══ Material to process
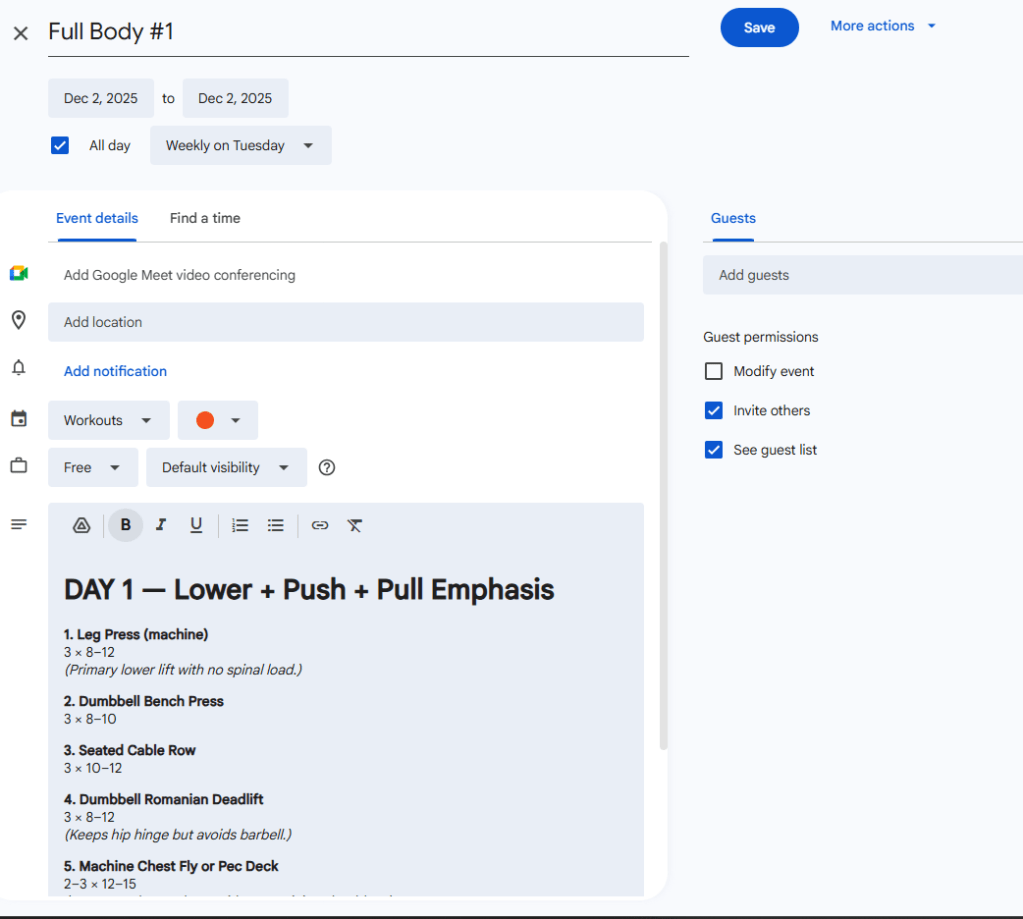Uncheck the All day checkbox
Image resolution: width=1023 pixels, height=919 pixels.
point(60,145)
════
══ Material to process
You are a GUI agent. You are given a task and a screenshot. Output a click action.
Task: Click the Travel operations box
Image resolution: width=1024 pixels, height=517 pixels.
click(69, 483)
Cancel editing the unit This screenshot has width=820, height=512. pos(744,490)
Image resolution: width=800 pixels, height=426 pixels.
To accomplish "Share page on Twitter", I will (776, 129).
════
Given the records above, reproduce precisely and only the lines between the line holding "You are a GUI" and the line holding "Image resolution: width=800", inclusive.

You are a GUI agent. You are given a task and a screenshot. Output a click action.
Task: Click the Travel operations box
Image resolution: width=1024 pixels, height=517 pixels.
click(69, 483)
Cancel editing the unit This screenshot has width=820, height=512. pos(744,490)
Image resolution: width=800 pixels, height=426 pixels.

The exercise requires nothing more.